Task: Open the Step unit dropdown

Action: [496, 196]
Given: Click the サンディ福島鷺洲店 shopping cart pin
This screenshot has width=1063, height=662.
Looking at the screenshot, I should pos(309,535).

★ ★ ★ ★

What you need to do.
The job here is to write out all the entries again exactly.

Answer.
Task: Open the Step unit dropdown

Action: [496, 196]
Given: Click the サンディ福島鷺洲店 shopping cart pin
This screenshot has width=1063, height=662.
Looking at the screenshot, I should pos(309,535).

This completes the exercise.